Terry David Mulligan Hands FreeMonday, May 16, 2011
It was at least 12 years ago that TV Guide (it was sold recently for $1.00) hired me to photograph the local luminary music man and ex RCMP officer, Terry David Mulligan. I went to his house in West Vancouver and he told me that he had to pick up his dog at the grooming salon and that I jump into his van. I was most impressed when his phone rang and he pressed something in his steering wheel and he began to talk. The person who had called seemed to be talking from his car radio. After the call Mulligan explained to me that he received many calls while driving and he thought that this system was perfect for him.

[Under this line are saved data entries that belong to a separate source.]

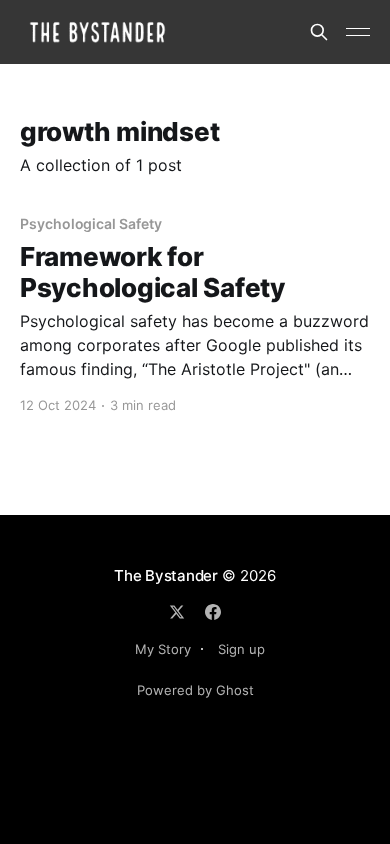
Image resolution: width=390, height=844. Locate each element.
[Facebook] (213, 612)
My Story (163, 649)
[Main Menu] (358, 32)
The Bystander (166, 575)
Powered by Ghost (195, 690)
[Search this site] (319, 32)
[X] (177, 612)
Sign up (241, 649)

All those years later I read in my NY Times yesterday about something called a computer safety assistant. This device when installed into a car gives you pointers on alertness if you happen to be using your cell phone. It might casually say, “Careful Alex, you are approaching a light. Concentrate!” It seems that people will not stop using a cell phone while driving and that even hands free talking can be so distracting you’re your possibility of being in an accident is increased. This system is supposed to help.

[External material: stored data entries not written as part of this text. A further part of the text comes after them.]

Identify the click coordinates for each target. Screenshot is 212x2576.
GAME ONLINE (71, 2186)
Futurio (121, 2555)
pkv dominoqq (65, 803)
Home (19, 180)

The powers that be at the NY Times have a funny feature attached to the column which is called Bits – Highlights from Bits, the technology blog updated all day at nytimes.com/bits. This feature is a comment from some person who usually has a negative (perhaps rational is a better word). The comment follows the announcement of this latest blockbuster technological advancement. The comment in question was so good that I immediately knew I had to write a blog about it. The other option is one that I would never exercise and that is to put a comment in What’s on your mind? In facebook that would read, “Hey guys, check this link. It’s hilarious. Then a few of my “friends” would not comment but just click on the “likes this” button.
The comment: So let me get this straight: we have reached the evolutionary point where we need to develop intelligent technology to prevent us from stupidly using technology. – Bill, Tinley Park, Ilinois, May 9.

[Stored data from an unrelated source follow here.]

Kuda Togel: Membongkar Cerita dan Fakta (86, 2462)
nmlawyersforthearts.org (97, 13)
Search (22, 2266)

All that brings to mind the problem that my friend Paul Leisz has with his epensive Canon DSLR. It has been taking oversaturated pictures for about a year. In flash mode the pictures are so dark that Leisz has to double and triple the ISO rating of his camera to get sort of properly exposed pictures. After not getting any satisfaction from any of the local camera stores he repeatedly approached Canon Canada. Eventually they replied and asked him to send sample jpgs. The answer to the problem seems to be perhaps a faulty CMOS sensor. Leisz if a frugal Hungarian so he told me, “ Alex that is the most expensive part of my camera.” He must now send his camera to Mississauga and he has been told to expect a four to five week turnaround. My wife told me upon hearing Leisz’s problem, “Mississauga is about an hour away from Toronto airport. It is not in the Far East!”
I told Leisz, when he complained that he would be virtually camera less (he has an inexpensive point and shoot), that in my business all these years I have always had at least another camera, just in case. I love my Mamiya RB-67 so I have a backup and a third one for parts. “Isn’t that expensive?” Leisz asked. Yes it is expensive but that was part of the obligation any professional photographer had in that rapidly receding time when magazines and newspapers paid for photographs. Now with free content on the internet and pictures that are offered for free or for ridiculously low remuneration a photographer has to deal with Mississauga which, in spite of what Rosemary said, is about as far as the Far East.
And that is where intelligent technology has brought us to.